The urgency of the transplant

When their 10-year-old daughter Laura was diagnosed with leukemia, Robert Graves, D.V.M., and his wife Sherry were ready to do anything they could to save her. Desperate to save her life they turned to alternative treatment options and agreed to try the first ever bone marrow transplant from an unrelated donor. Laura received her transplant in 1979. And it worked. The success of the treatment inspired the Graves to give other families the same hope for a cure. Thanks to Dr. Graves, other patient families, doctors, congressional support and funding from the U.S. Navy, a national registry of volunteers willing to donate bone marrow was born.

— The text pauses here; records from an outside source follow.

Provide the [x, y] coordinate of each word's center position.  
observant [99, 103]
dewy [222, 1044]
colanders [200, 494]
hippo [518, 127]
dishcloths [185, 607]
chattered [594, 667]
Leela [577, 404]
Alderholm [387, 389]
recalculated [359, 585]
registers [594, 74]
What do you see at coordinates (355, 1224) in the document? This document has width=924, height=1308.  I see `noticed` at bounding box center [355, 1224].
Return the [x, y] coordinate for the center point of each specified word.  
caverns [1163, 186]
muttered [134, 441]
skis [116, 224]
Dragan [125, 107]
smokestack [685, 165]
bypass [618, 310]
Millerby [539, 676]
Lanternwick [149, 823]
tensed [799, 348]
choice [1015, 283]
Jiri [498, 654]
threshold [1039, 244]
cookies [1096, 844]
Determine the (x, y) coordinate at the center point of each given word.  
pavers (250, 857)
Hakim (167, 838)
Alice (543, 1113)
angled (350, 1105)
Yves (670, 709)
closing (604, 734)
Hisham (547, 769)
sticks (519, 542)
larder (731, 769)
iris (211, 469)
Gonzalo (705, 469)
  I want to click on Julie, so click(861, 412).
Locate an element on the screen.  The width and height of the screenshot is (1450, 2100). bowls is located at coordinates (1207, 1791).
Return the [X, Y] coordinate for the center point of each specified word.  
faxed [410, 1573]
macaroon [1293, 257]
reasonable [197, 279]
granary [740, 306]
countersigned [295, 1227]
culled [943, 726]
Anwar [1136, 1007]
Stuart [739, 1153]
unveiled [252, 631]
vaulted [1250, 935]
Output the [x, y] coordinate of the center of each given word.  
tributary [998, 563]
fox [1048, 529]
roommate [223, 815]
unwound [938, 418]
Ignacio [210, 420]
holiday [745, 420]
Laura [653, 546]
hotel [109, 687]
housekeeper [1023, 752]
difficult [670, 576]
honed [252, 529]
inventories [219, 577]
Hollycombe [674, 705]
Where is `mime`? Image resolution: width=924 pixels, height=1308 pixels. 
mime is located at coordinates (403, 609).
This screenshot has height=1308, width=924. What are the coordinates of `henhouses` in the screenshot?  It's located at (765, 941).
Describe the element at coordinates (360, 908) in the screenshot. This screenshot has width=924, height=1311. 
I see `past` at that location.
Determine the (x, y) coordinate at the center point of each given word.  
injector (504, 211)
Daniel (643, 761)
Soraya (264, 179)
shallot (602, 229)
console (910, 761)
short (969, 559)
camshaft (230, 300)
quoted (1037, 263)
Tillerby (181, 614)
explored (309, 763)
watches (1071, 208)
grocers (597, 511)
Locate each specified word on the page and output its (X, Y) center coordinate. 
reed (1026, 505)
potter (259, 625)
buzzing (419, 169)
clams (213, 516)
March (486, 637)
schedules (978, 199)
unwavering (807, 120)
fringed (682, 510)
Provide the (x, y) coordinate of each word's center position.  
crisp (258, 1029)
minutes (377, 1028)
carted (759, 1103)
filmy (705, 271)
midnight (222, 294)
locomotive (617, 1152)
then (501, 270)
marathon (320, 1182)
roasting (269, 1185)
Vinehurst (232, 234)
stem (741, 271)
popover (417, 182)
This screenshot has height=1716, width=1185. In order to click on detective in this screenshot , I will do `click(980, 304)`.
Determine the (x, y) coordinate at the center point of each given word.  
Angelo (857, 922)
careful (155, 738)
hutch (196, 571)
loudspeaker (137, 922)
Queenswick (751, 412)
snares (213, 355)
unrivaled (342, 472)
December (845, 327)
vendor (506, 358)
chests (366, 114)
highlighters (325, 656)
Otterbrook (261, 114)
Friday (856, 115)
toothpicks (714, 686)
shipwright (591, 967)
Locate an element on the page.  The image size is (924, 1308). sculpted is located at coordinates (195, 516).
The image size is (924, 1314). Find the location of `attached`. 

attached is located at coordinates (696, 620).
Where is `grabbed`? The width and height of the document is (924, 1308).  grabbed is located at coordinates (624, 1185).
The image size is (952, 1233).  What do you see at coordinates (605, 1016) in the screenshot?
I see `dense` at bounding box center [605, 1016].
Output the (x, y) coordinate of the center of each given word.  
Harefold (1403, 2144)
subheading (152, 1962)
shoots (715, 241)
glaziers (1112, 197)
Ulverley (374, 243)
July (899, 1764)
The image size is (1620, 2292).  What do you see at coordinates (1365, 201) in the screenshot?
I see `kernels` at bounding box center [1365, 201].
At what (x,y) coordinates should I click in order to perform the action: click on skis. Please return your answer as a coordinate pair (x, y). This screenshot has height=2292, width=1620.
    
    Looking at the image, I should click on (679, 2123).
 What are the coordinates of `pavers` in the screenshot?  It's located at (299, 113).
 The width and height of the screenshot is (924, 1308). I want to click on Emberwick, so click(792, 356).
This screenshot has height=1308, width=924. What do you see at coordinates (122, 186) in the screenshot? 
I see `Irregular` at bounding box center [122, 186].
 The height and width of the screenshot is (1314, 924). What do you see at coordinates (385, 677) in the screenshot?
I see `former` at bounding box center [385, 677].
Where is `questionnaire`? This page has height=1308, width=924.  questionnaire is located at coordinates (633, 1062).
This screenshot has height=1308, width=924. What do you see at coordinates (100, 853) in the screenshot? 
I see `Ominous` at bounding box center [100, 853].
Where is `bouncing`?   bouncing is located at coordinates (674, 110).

Be The Match is a nonprofit organization that’s dedicated to helping every patient get the life-saving transplant they need. As trusted leaders in advancing treatments for those facing life-threatening blood cancers, they provide the ground-breaking research, innovative technologies, patient support and education that save lives. Be the Match is operated by the National Marrow Donor Program. It is dedicated to connecting bone marrow and cord blood donors with potential matches. Its programs include education for patients and families, helping people get registered in the National Marrow Donor Program, and raising funds to help transplant patients. While Be the Match has been quietly working for the last 25 years, they recently got national attention when Cameron Lyle, a 21-year old college athlete cut his career short to donate bone marrow and was featured on Good Morning America.